[Stored data]
# # #
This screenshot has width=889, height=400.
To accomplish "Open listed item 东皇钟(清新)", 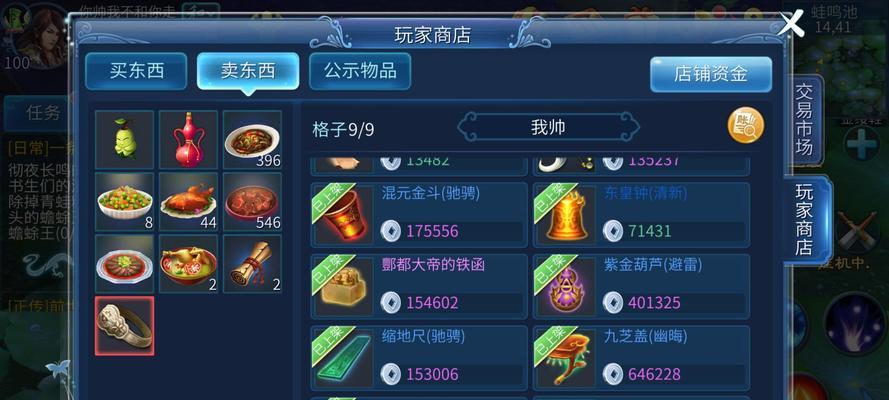I will pyautogui.click(x=641, y=213).
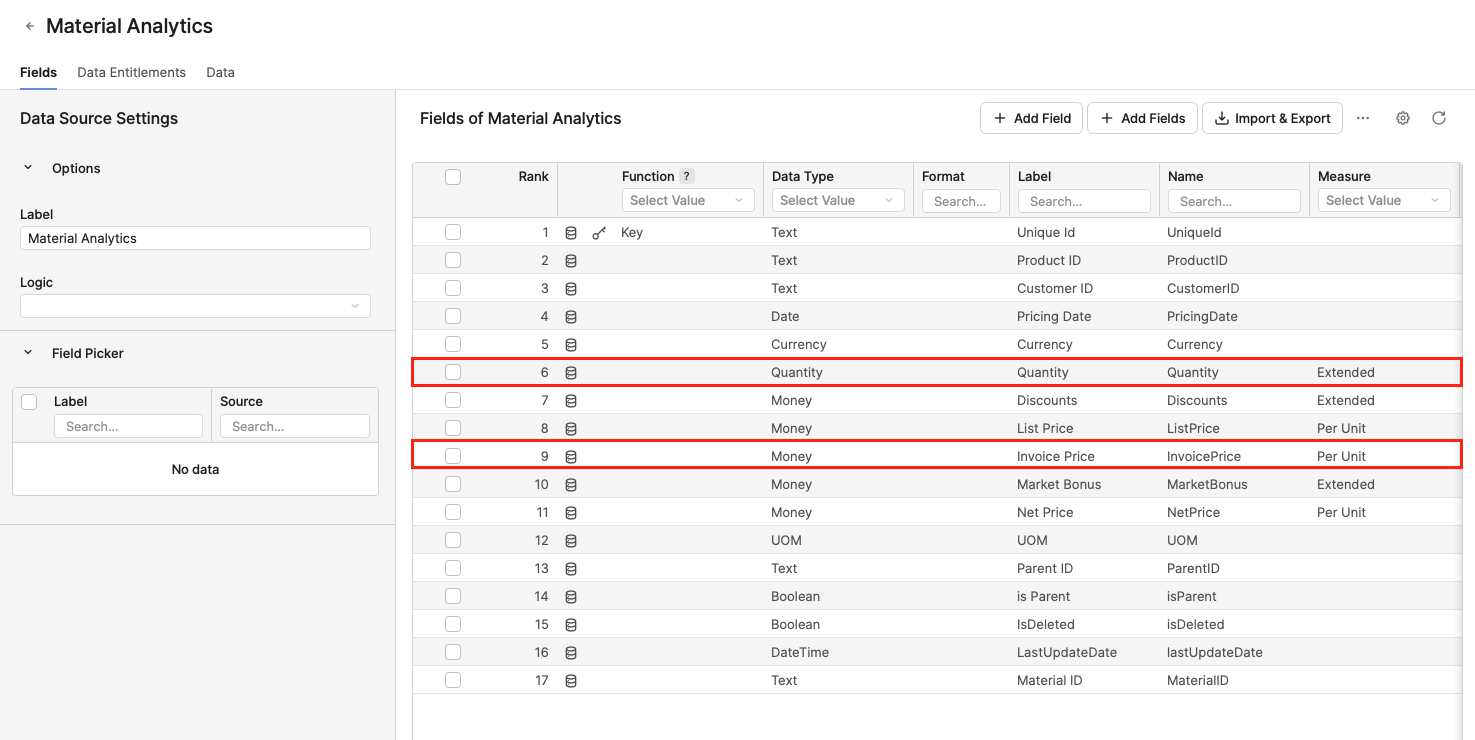Viewport: 1475px width, 740px height.
Task: Switch to the Data Entitlements tab
Action: 131,72
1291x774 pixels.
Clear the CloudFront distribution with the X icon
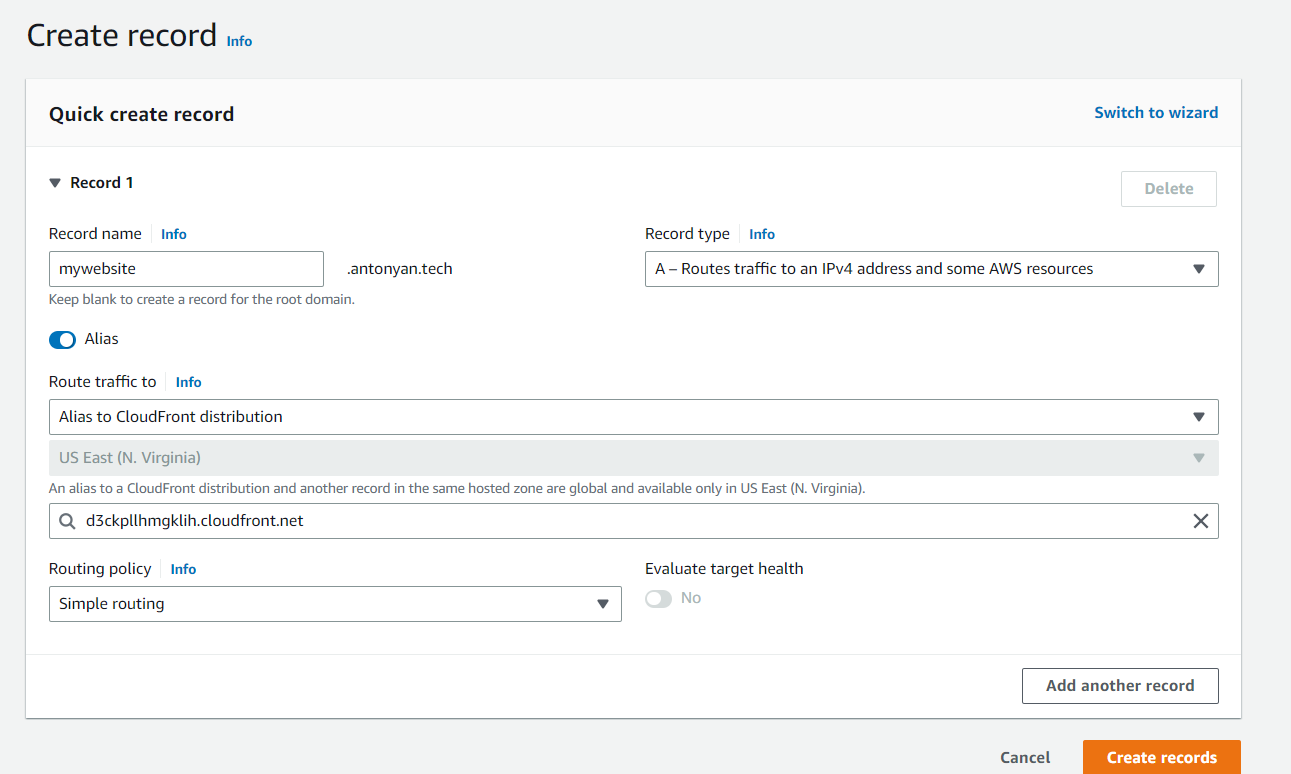(x=1200, y=521)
# # #
* _How to complete this task_: Exact text is required for the lines from the one with "1291x774 pixels." through the last line of the entries, both included. Omit pictures.

* _Response_:
1291x774 pixels.
Clear the CloudFront distribution with the X icon
(x=1200, y=521)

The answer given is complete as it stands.